··· DOCUMENT EXCERPT

Eyes wide open - Correct Caching is always hard

May 03, 2018 Comment on this post [28] Posted in DotNetCore

Sponsored By

Image from Pixabay used under Creative Commons In my last post I talked about Caching and some of the stuff I've been doing to cache the results of a VERY expensive call to the backend that hosts my podcast.

As always, the comments are better than the post! Thanks to you, Dear Reader.

The code is below. Note that the MemoryCache is a singleton, but within the process. It is not (yet) a DistributedCache. Also note that Caching is Complex(tm) and that thousands of pages have been written about caching by smart people. This is a blog post as part of a series, so use your head and do your research. Don't take anyone's word for it.

Bill Kempf had an excellent comment on that post. Thanks Bill! He said:

The SemaphoreSlim is a bad idea. This "mutex" has visibility different from the state it's trying to protect. You may get away with it here if this is the only code that accesses that particular key in the cache, but work or not, it's a bad practice.

······

WHAT TO WORK ON = Please retype the caching post in full, word for word. The lines that follow are unrelated to the caching post.

··· SUPPLIED INFORMATION

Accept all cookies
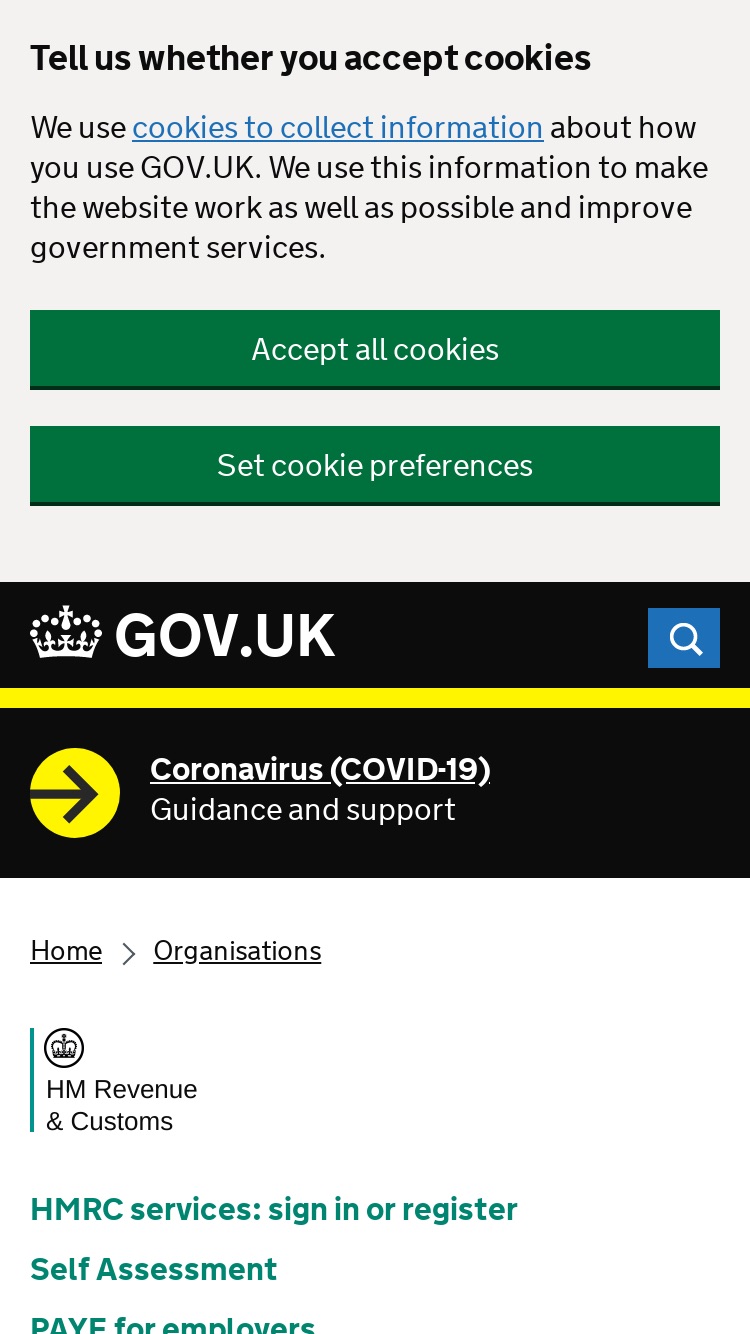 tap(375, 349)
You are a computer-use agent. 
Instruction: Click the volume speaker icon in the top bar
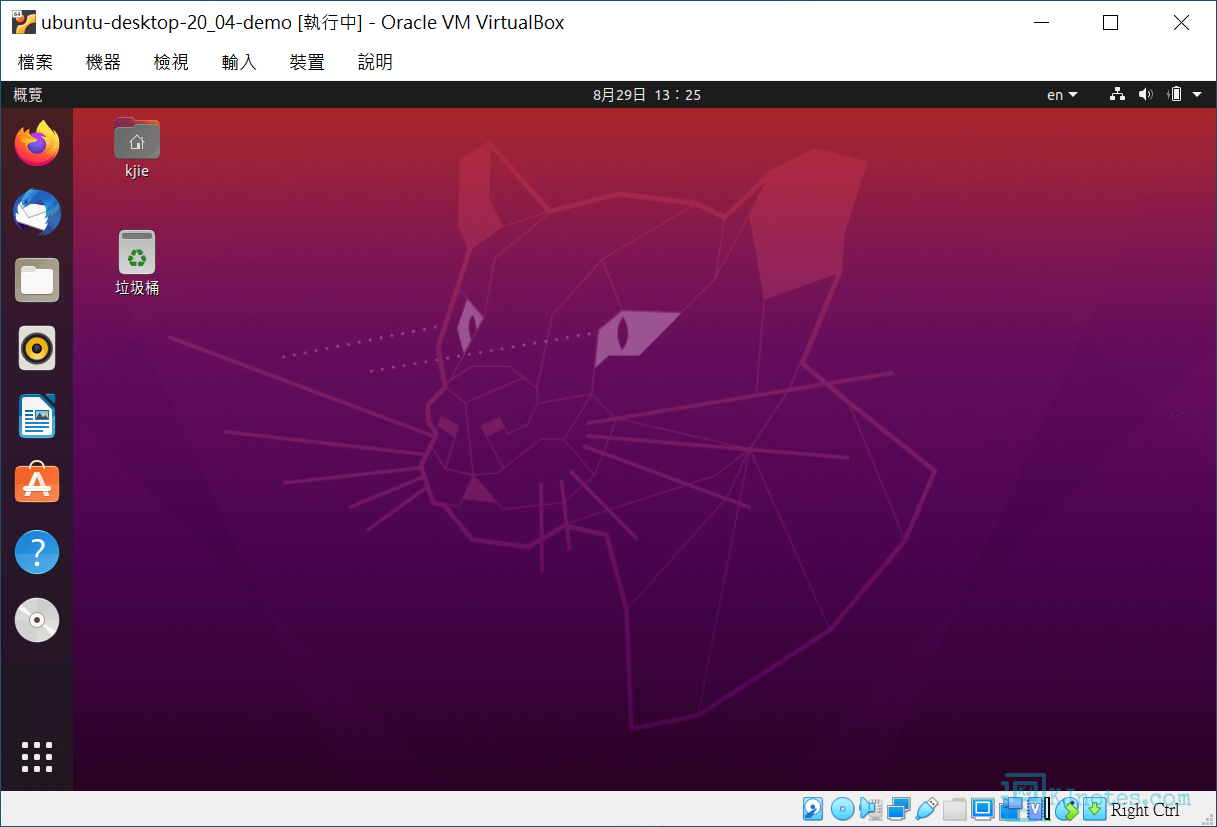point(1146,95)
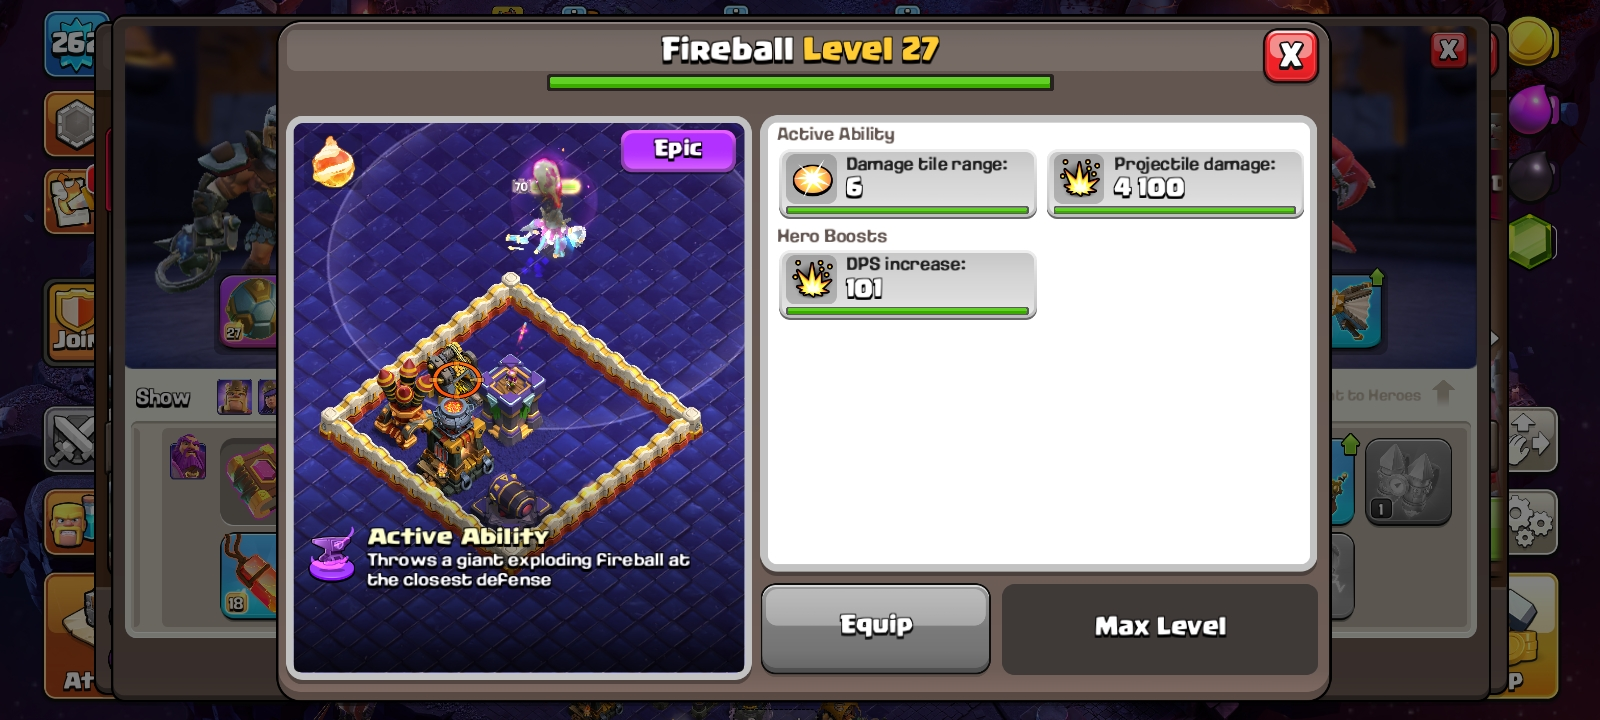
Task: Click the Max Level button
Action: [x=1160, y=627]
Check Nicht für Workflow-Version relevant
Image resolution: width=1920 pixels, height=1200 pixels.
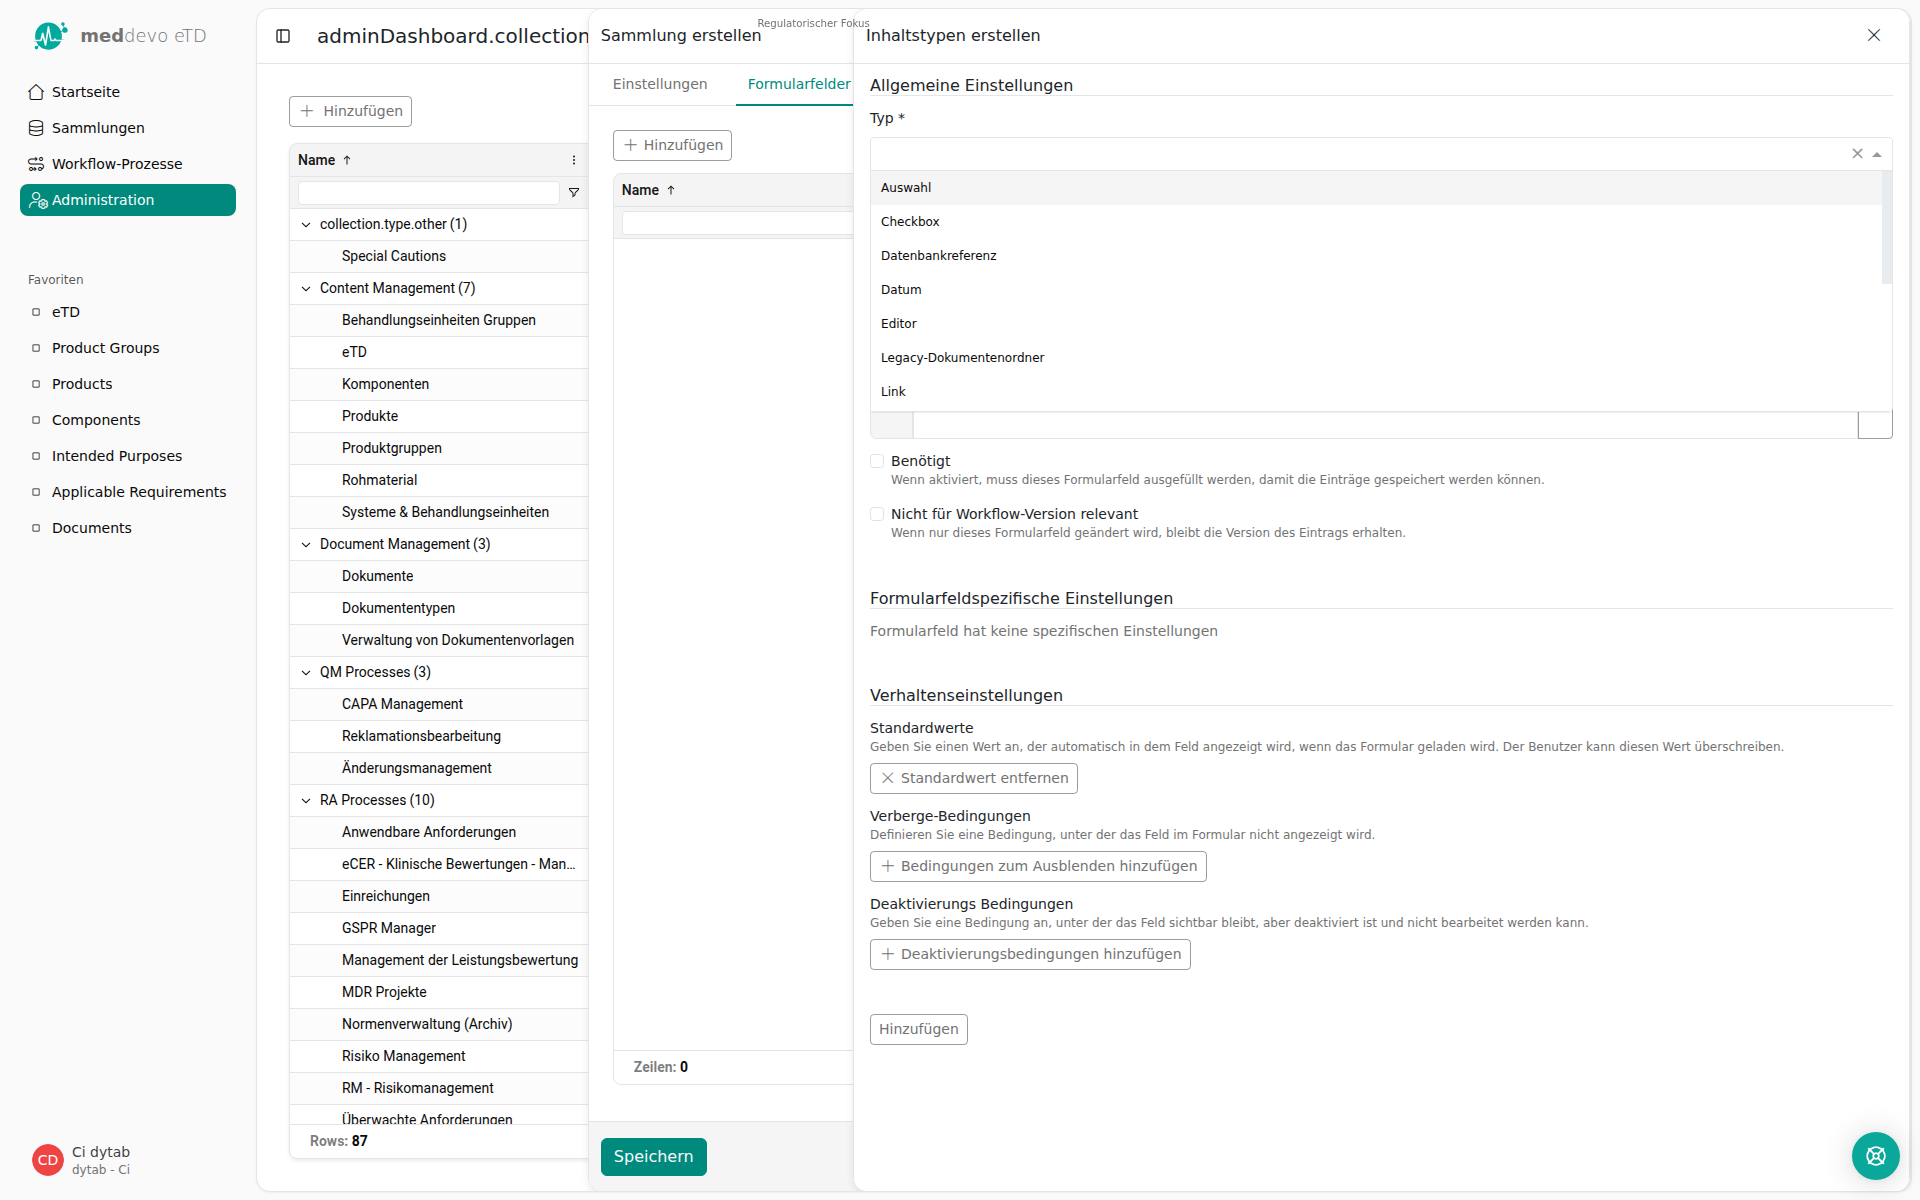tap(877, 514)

······

RESPONSE TO THIS TASK =
Eyes wide open - Correct Caching is always hard

May 03, 2018 Comment on this post [28] Posted in DotNetCore

Sponsored By

Image from Pixabay used under Creative Commons In my last post I talked about Caching and some of the stuff I've been doing to cache the results of a VERY expensive call to the backend that hosts my podcast.

As always, the comments are better than the post! Thanks to you, Dear Reader.

The code is below. Note that the MemoryCache is a singleton, but within the process. It is not (yet) a DistributedCache. Also note that Caching is Complex(tm) and that thousands of pages have been written about caching by smart people. This is a blog post as part of a series, so use your head and do your research. Don't take anyone's word for it.

Bill Kempf had an excellent comment on that post. Thanks Bill! He said:

The SemaphoreSlim is a bad idea. This "mutex" has visibility different from the state it's trying to protect. You may get away with it here if this is the only code that accesses that particular key in the cache, but work or not, it's a bad practice.